A 3-Person Relationship with an Eating Disorder
In this weeks blog, we sat down with Zoe & James Burnett to discuss their experience of Zoe's eating disorder and how it impacted their relationship.
Q: How did the eating disorder impact your relationship?
Z: It felt like there was a third person in our relationship, constantly whispering in my ear, trying to tear us apart. Whispering things like 'he will leave anyway', 'you are not good enough for him', and 'he deserves better'. Luckily for me, James never let that "third" person rule and would reassure me regularly that he loved me, he was not going anywhere, and we can do this, together.
J: However, it did impact our life as a couple. Zoe became very distant and instead of doing things as a couple, Zoe was always at the gym so I never really saw her. We had built this home together and were married but I never actually got to spend time with my wife. When we did see each other all the conversations would be about food, or me worrying about her. The fun vanished and it was quite stressful.

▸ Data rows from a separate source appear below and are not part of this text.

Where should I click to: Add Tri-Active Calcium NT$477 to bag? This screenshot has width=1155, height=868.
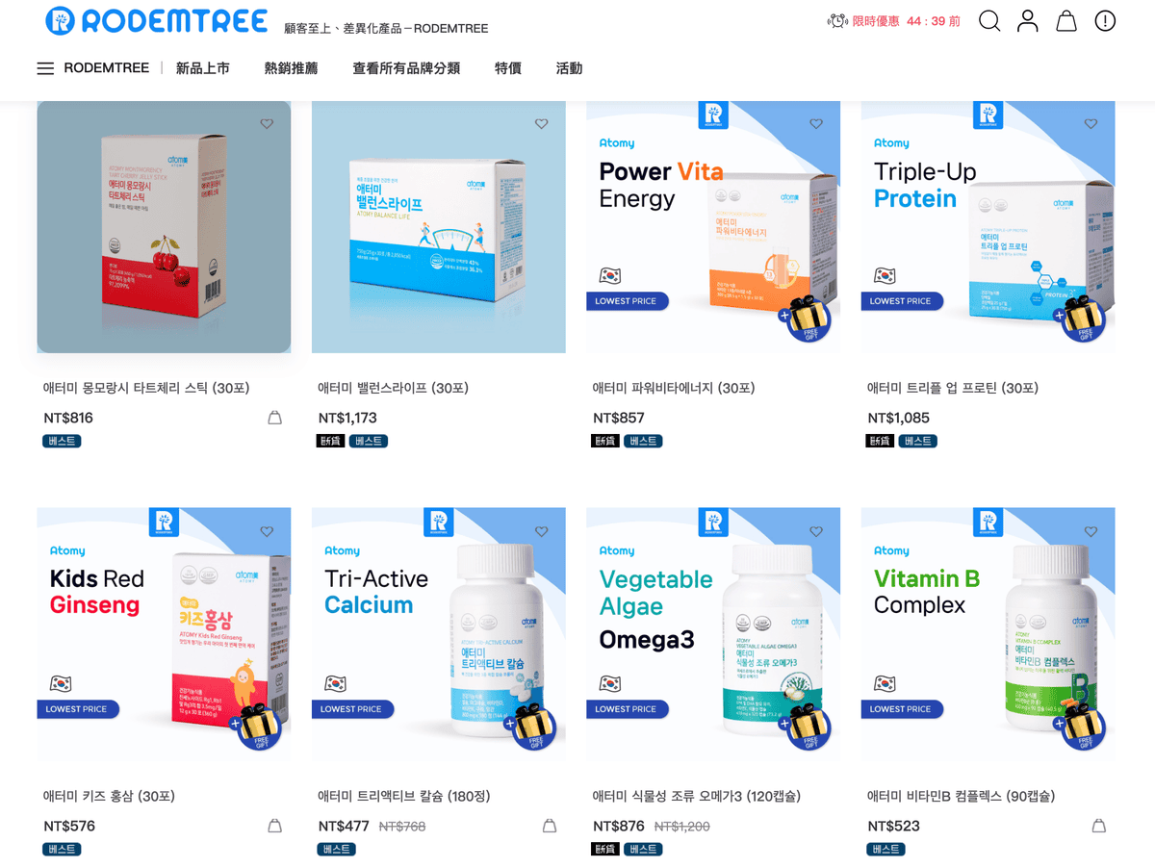point(550,826)
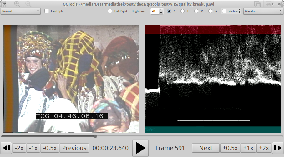Click the Next frame button
Image resolution: width=284 pixels, height=157 pixels.
205,148
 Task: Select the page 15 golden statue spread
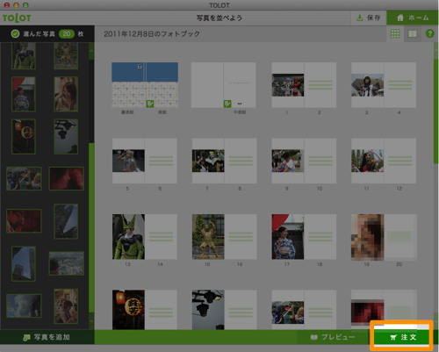point(224,237)
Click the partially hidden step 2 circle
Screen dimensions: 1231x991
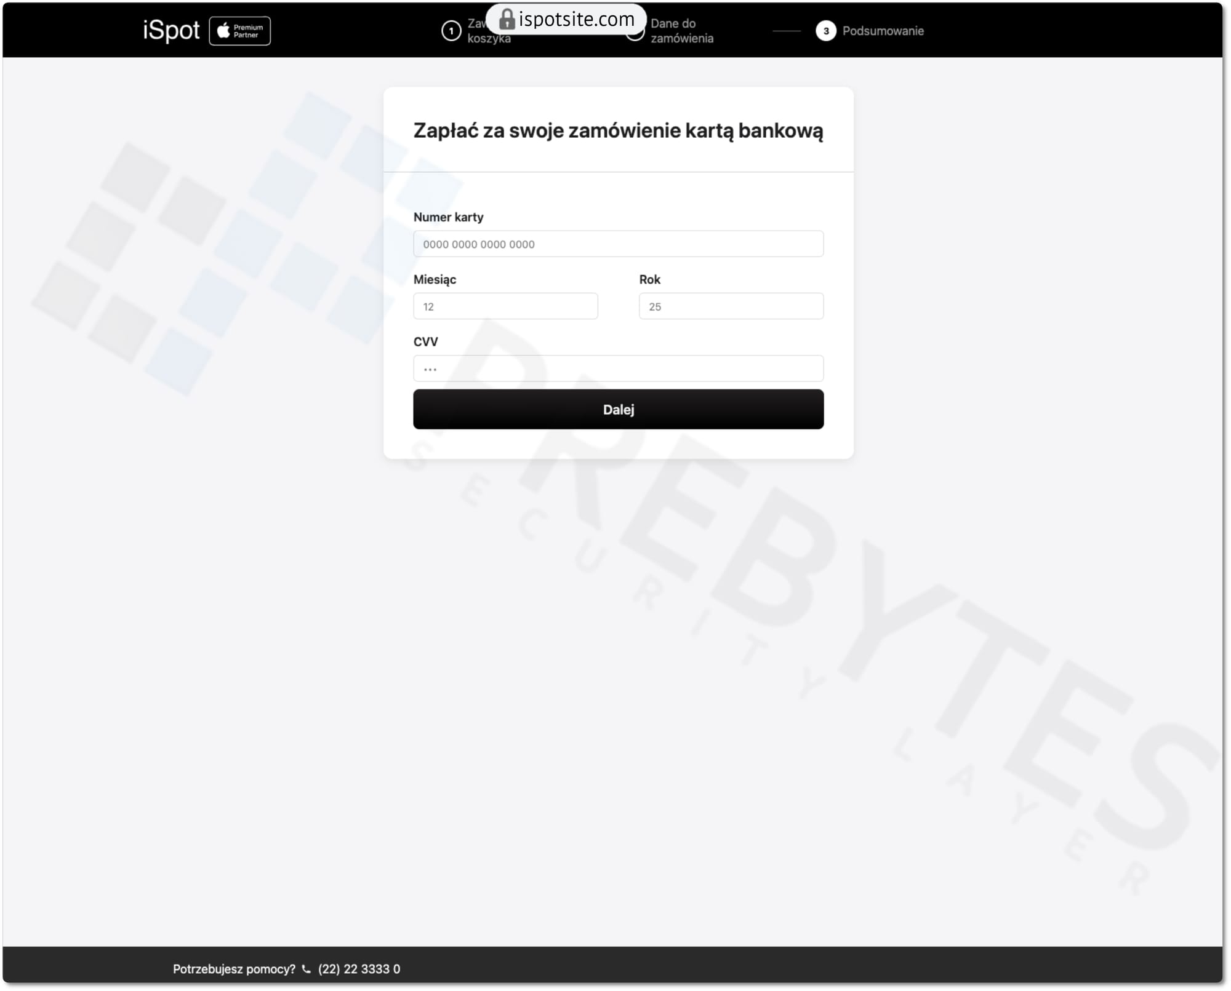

Z: I would also find it hard to be intimate. If we were walking down the street holding hands, I would be flooded with thoughts like 'everyone can see you are well out of your league' and 'everyone is judging you'. I struggled to even hold my husband's hand.
Q: How did you work together to support Zoe’s recovery from her eating disorder?
J: I would ALWAYS recommend going to get support yourself. First Steps run a skills for carers course which is similar to what I had. I worked closely with a team who taught me ways to manage distress around the table. They really helped me realise and remind me that I was human too and that there is no magic fix. But at the same time, there were little ways and things I could do to nudge Zoe in the right direction. The best thing I found was to not force her to eat, but to role model the kind of relationship with food we were aiming for, and encourage her in the right direction. I would also be quite blunt at times and call out her ED, saying things like "is that ED saying you do not want this, or you?" Yes at times she found this infuriating but other times you could see her stopping and thinking. Sometimes that pause is all that's needed. She did try to push me away, so many times, but I was not going anywhere. We were working against each other for a long time, but when she started telling me about the ED thoughts, it helped me to see the illness for what it was. I didn't always understand, but I could listen, and provide comfort and encouragement. I think that's all that's needed sometimes, someone to listen and try to understand, rather than getting angry or frustrated.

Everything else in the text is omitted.